Skillv1.0.3

ClawScan security

Tqsdk策略量化 · ClawHub's context-aware review of the artifact, metadata, and declared behavior.

Scanner verdict

SuspiciousApr 8, 2026, 6:47 AM

Verdict: suspicious
Confidence: medium
Model: gpt-5-mini
Summary: The package is broadly what it claims (a TqSdk strategy library) but there are mismatches and risky gaps — notably missing declared credential requirements, a prompt‑injection signal in SKILL.md, and multiple code quality/undefined-variable issues — so review and caution are advised before use (especially with real accounts).
Guidance: What to consider before installing/using this skill: - Functionality: The bundle is indeed a large offline collection of TqSdk Python strategies — that's coherent with its description. - Credentials: Several strategy files include TqAuth("YOUR_ACCOUNT","YOUR_PASSWORD"). If you plan to run strategies against a real broker, you will need to provide account credentials — the skill metadata does not declare or scope these, which is a red flag.

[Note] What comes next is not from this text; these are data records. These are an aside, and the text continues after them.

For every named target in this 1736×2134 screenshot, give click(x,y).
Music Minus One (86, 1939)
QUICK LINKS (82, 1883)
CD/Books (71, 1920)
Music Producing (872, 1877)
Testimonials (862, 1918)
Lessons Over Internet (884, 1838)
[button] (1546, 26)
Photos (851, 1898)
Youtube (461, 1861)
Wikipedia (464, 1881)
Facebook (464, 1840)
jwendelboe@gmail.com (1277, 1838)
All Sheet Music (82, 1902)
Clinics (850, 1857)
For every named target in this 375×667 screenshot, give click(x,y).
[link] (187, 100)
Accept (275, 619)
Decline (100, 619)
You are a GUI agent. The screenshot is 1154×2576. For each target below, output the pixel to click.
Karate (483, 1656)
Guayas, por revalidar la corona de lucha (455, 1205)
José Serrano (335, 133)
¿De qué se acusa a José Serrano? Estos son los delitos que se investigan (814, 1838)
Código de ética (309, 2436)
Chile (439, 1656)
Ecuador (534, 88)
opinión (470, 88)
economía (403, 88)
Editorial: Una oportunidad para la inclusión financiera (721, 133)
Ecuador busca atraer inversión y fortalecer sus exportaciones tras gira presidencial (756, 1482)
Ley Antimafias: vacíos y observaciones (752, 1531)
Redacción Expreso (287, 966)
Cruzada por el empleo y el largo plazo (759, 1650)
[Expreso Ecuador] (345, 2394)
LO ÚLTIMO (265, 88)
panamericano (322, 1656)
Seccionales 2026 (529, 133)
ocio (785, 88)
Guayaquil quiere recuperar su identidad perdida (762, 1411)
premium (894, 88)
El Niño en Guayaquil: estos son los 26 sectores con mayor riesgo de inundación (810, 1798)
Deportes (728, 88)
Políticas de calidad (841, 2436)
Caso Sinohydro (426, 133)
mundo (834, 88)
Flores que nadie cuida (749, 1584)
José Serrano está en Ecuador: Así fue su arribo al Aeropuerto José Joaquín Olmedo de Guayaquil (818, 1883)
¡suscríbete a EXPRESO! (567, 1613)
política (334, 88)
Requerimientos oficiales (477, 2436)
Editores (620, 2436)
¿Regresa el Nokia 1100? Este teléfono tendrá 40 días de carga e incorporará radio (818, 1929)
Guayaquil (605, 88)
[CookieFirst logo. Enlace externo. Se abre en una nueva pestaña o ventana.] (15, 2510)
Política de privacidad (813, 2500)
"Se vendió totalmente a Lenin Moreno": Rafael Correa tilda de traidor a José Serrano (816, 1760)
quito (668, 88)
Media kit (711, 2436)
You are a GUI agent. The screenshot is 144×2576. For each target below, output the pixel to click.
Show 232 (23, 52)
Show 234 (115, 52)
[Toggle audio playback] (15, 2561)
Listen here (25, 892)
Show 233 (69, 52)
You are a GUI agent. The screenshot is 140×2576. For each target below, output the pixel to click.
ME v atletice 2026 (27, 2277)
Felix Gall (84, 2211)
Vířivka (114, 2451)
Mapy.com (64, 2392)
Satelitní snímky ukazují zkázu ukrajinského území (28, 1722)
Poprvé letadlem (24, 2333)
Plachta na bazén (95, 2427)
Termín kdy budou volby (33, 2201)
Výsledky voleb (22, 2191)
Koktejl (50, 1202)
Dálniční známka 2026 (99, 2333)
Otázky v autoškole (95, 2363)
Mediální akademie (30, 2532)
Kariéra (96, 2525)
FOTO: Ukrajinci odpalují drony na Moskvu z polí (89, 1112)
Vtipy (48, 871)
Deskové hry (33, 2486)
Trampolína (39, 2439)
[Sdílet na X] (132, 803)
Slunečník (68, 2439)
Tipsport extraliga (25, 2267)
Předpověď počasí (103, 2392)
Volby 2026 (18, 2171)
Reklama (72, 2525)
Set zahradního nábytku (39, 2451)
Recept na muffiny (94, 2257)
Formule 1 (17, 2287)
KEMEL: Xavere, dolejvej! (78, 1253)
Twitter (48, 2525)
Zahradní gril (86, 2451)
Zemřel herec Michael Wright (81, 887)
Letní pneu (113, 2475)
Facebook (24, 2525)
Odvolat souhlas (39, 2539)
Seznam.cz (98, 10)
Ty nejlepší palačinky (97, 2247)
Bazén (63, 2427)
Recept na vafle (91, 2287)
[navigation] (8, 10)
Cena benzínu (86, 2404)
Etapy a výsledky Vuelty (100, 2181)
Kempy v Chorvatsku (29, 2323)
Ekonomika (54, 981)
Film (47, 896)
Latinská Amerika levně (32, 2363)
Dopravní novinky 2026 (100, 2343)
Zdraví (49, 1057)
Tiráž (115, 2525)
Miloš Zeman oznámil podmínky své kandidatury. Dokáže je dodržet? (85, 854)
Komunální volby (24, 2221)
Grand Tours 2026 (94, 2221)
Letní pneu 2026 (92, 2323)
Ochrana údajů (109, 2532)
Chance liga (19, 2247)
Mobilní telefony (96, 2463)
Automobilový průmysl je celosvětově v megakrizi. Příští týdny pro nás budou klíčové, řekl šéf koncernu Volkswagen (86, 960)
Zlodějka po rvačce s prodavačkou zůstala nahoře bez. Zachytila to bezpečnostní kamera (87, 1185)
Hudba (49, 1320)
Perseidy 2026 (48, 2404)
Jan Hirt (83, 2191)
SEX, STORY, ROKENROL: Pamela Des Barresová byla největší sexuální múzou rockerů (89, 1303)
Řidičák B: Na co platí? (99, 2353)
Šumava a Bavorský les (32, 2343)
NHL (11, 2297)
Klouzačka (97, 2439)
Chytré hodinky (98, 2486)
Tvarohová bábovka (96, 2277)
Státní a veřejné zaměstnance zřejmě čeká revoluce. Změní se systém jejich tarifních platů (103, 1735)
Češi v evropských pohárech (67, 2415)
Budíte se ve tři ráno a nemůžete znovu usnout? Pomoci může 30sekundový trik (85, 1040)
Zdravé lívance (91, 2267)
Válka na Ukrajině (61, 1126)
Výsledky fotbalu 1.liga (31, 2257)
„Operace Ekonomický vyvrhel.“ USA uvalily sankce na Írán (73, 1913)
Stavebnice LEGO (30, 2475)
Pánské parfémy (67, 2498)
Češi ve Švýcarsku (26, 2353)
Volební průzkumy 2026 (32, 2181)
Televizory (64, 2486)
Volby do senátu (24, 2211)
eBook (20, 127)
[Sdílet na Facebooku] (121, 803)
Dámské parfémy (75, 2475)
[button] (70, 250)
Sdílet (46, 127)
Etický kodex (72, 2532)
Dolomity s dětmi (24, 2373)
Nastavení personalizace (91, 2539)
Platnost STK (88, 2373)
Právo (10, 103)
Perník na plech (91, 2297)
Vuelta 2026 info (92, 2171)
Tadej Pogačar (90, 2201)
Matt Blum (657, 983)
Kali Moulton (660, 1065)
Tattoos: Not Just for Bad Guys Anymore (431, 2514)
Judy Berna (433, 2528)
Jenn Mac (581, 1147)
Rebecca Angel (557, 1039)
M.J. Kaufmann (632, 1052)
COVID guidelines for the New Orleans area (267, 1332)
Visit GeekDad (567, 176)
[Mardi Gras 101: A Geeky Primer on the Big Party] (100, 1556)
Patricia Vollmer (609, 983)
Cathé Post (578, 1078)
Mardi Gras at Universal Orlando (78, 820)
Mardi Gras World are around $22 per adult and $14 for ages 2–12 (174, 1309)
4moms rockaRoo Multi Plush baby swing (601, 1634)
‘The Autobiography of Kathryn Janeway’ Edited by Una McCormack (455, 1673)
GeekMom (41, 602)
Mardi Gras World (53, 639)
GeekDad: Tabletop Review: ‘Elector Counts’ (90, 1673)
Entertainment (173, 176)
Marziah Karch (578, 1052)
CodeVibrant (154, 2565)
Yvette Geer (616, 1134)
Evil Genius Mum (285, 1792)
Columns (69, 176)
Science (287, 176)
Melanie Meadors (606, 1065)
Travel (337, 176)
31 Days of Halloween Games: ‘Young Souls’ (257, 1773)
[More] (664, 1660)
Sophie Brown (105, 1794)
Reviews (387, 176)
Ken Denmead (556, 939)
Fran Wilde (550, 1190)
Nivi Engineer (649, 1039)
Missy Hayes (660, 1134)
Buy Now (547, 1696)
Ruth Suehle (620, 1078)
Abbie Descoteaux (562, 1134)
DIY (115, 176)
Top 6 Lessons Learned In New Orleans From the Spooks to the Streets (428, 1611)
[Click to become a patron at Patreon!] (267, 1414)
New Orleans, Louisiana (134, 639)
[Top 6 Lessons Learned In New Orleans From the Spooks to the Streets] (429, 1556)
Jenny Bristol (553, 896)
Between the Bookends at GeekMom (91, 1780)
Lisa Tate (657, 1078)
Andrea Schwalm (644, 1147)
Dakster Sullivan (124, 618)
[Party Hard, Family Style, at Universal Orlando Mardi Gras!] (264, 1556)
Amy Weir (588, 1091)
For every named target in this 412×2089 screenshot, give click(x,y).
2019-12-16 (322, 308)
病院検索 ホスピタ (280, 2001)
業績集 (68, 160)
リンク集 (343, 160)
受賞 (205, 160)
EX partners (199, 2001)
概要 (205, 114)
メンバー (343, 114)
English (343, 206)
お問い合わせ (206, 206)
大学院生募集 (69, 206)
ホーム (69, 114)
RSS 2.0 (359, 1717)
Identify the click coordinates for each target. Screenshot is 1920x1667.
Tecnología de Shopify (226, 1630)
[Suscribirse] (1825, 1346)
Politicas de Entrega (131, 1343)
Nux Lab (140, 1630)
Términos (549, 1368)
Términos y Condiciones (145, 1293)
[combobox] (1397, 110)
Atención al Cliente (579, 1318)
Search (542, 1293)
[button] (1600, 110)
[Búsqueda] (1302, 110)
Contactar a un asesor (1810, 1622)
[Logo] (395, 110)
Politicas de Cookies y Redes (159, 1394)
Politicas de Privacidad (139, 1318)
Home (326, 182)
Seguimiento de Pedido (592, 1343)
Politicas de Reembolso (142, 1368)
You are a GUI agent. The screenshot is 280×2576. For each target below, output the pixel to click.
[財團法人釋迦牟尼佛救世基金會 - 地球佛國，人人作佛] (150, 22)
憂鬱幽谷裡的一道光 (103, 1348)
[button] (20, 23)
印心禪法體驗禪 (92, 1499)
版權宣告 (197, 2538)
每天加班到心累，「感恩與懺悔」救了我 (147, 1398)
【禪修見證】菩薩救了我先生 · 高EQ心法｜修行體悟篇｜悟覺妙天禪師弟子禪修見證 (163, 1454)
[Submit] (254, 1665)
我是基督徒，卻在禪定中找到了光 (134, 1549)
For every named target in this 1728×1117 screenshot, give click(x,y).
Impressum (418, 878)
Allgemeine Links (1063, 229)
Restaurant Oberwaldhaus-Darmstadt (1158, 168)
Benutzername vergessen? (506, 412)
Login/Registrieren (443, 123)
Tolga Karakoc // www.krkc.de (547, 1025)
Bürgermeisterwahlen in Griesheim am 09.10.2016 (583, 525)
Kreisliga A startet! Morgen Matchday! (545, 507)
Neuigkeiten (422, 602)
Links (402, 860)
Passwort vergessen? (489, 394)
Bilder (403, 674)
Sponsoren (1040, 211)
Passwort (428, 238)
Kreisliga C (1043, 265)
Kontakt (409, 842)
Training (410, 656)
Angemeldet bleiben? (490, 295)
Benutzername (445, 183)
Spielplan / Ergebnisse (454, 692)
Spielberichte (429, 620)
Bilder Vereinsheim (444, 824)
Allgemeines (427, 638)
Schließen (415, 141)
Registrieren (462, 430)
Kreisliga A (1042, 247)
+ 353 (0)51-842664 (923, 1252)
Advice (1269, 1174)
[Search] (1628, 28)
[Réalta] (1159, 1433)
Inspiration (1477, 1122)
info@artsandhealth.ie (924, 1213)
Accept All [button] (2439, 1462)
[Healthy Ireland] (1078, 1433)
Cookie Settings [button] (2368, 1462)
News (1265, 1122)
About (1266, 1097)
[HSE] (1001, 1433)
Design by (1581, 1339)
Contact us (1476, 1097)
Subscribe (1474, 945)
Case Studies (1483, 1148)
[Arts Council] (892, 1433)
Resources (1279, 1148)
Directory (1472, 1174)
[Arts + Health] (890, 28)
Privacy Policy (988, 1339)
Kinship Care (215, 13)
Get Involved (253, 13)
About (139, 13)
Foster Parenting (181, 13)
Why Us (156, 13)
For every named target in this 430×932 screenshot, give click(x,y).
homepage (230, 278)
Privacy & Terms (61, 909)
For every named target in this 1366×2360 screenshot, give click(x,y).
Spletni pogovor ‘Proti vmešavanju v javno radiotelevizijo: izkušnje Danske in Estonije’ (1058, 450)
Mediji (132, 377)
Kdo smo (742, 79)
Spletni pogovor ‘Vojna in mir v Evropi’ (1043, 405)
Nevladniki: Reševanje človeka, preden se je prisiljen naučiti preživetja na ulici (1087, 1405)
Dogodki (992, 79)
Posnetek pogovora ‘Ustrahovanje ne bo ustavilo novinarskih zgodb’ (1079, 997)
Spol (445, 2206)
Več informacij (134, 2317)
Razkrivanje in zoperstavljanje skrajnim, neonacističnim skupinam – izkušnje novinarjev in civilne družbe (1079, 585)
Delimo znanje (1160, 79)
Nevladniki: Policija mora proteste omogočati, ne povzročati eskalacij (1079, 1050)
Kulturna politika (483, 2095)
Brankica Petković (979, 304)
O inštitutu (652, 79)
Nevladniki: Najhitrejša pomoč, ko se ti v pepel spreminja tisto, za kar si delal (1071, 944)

Do NOT paste real credentials into example files; prefer running with TqSim (simulation) first. - Prompt-injection: SKILL.md contained unicode-control characters flagged by a scanner. Inspect SKILL.md for hidden characters or unexpected instructions before trusting automated agents to follow it. - Code quality: Many scripts are educational but some reference undefined variables (e.g., volume_long, volume_short, position) and have other rough edges. Expect to review and possibly fix code before running. Treat the repository as code samples, not production-ready bots. - Safety steps before running: (1) Review all files locally; (2) Run only with a simulated account (TqSim) until you audit behavior; (3) Never supply real broker credentials to the skill/agent without manual verification of the exact code that will execute; (4) Add required environment variables explicitly and avoid leaving credentials in plaintext in files; (5) Remove or investigate any hidden/unicode-control characters in SKILL.md. If you want, I can: (A) scan the repository for occurrences of TqAuth/TqAccount usage and list files that would require credentials; (B) point out specific files with undefined variables or logic bugs to fix before running in real trading.
Findings: [unicode-control-chars] unexpected: SKILL.md contains unicode control characters pattern flagged by the scanner. This is not necessary for a strategy library and could be an attempt to influence automated evaluation or rendering — recommend opening SKILL.md in a safe text editor and removing/inspecting hidden characters before trusting it.

Review Dimensions

Purpose & Capability: noteThe name/description (TqSdk strategy library) matches the large set of included Python strategy files. However the code assumes use of TqSdk auth (TqAuth) and real trading accounts (placeholders YOUR_ACCOUNT / YOUR_PASSWORD) even though metadata.requires.env lists no credentials; that mismatch should be clarified (if you plan to run strategies against a broker you will need credentials).
Instruction Scope: concernSKILL.md instructs the agent to read and explain strategy code (expected) and gives useful guidance, but the pre-scan flagged 'unicode-control-chars' in SKILL.md (a common prompt-injection vector). The instructions otherwise do not demand unrelated file reads or external exfiltration, but the injection signal means the SKILL.md should be reviewed carefully before trusting its runtime instructions.
Install Mechanism: noteThere is no install spec (instruction-only), which reduces install-time risk. README instructs installing tqsdk via pip (pip install tqsdk -U) — reasonable and expected. No downloads from arbitrary URLs are present.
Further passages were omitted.